9 Ocak 2011 Pazar

anlamsız kısa hikaye denemeleri volume 2: o beş dakika



bu hikayeleri sosyomat dönemimde yazdığımı eklemeliyim:


"
"aha gördüm işte" dedi. alaycı bir ses tonuyla ekledi: "partinin en güzel kızı!"

kafamı çevirip arkadaşımın gösterdiği yere baktım ve kızı gördüm. internette baktığım fotoğrafları kadar güzeldi gerçekten de. hatta daha güzeldi. daha da güzel. daha da güzel. ona baktığım her saniye güzelliği artıyordu.

kız geleli herhalde 10-15 dakika olmuştu, kendi arkadaş grubunun yanına gitmiş, hafif bir gülümseme ile bir şeyler anlatıyordu. gözlerine bakıyordum, berlirli bir ifade vardı. arkadaşlarım beni daha önce onun hakkında uyarmışlardı. onu gören her erkeğin ona sulandığını, dolayısıyla burnunun biraz havada olduğunu, "sokakta insanlar nikimi bağırınca kaçacak yer arıyorum" havasında dolaştığını söylemişlerdi. kızın deviantart sayfasında okuduklarıma bakılırsa katılmamak elde değildi, ama onun güzelliğine hayran kalmamak da.

kızın etrafındakilere baktım. hepsi neredeyse internet ve televizyon dünyasında popülerleşmiş insanlardan oluşuyordu: " cool insanların grubu "... oraya daha fazla garson gidecek, orada biranın dışında daha alengirli içkiler içilecek, patlamış mısır dışında daha alengirli mezeler tüketilecekti.

o masaya gitmedim. gidemezdim. niyetim de yoktu zaten. aşk masalı değil bu arkadaşım.

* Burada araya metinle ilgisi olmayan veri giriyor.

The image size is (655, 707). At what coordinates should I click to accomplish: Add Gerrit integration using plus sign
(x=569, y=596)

az sonra, bulunduğumuz mekanın sahnesine kuzenimin grubu çıktı ve çalmaya başladılar. arkadaşlarımla beraber piste çıkıp deliler gibi tepindik, o masadan bu masaya gidip muhabbet ettik, içtik, güldük eğlendik. bugün her zamaki buluşmalardan farklı bir buluşmaydı. büyük ihtimal sabahın ilk ışıklarına kadar sürecekti.

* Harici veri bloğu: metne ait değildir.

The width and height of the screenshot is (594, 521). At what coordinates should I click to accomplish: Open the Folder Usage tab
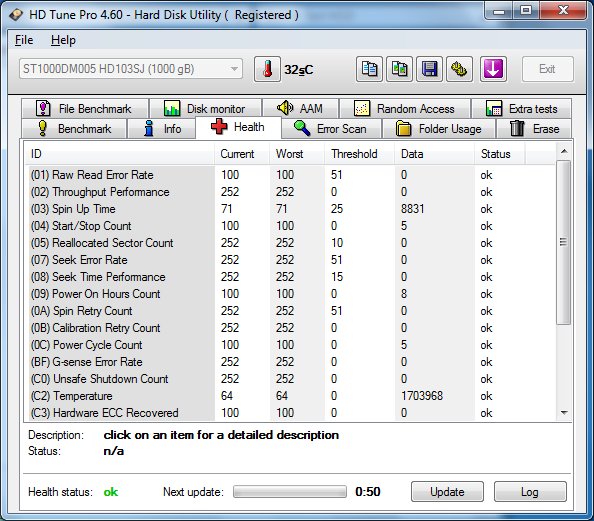tap(439, 128)
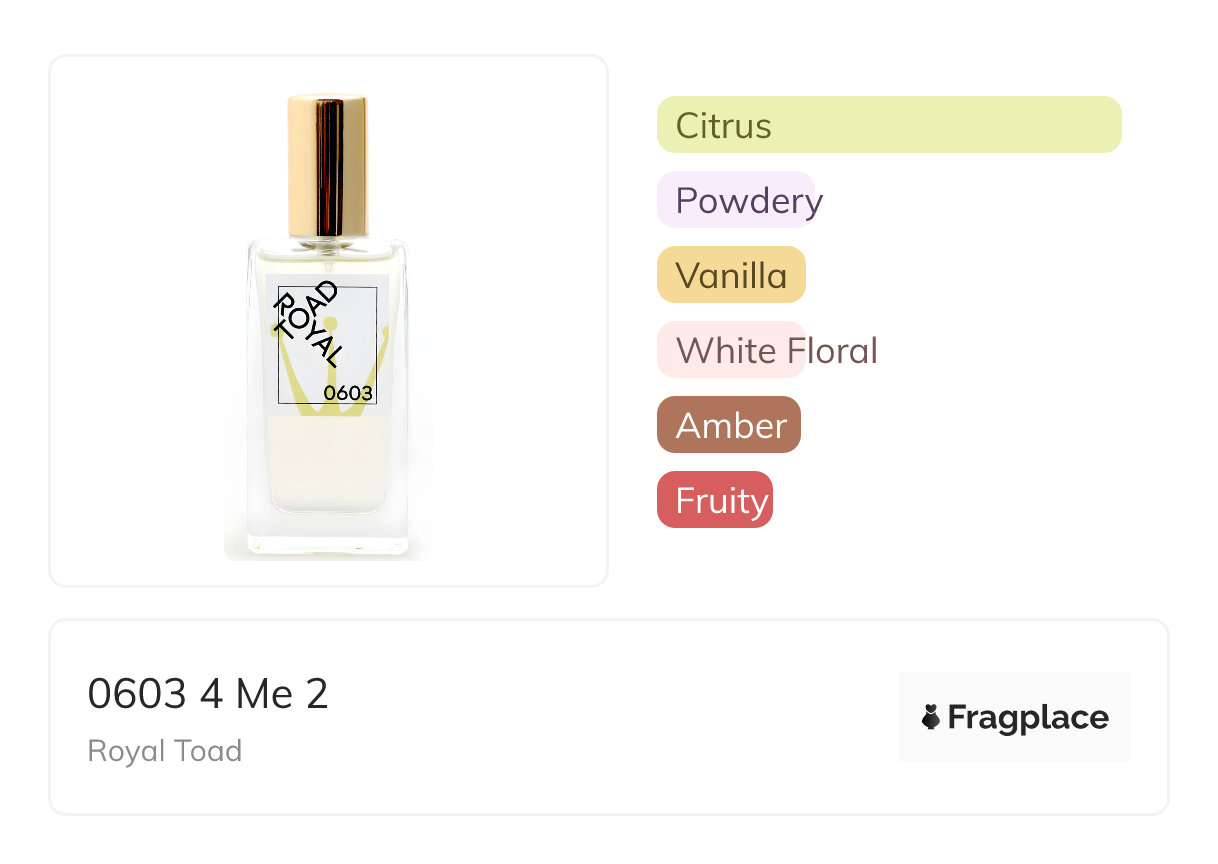The image size is (1218, 864).
Task: Select the red Fruity accord tag
Action: (715, 500)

saat 3'ü bulmuştu. grup çoktan sahneyi terk etmiş, ama bilgisayardan seçmece şarkılarla eğlence devam ediyordu. arkadaşlarımla beraber bir duvara yaslanmış, bira içmeye devam ediyorduk ki yanımızdan o kız geçti.
("o kız" demeyelim artık, bir isim verelim... kimseyi gücendirmemek [ya da umut vermemek] adına yabancı bir isim verelim: " liz ")

bütün gece boyunca ordan oraya koşuşturan liz'i gözümün ucuyla takip ediyordum. arkadaşıma tekrar dönüp muhabbete odaklanacakken bir ses duyduk: -selam!

liz'e döndük. bana bakıyordu. içkiyi biraz fazla kaçırdığı belli oluyordu: ayakta hafifçe sallanıyordu ve kusursuz olan saçları hafifçe dağılmıştı. selamına karşılık veremeden tekrar konuştu: "pardon, dans edebilir miyiz?"

kilitlenip kaldım. allahtan cevabı kolay olan bir soru sordu, yoksa 45 dakika düşünüp ondan sonra da saçma bişey söyleyebilirdim.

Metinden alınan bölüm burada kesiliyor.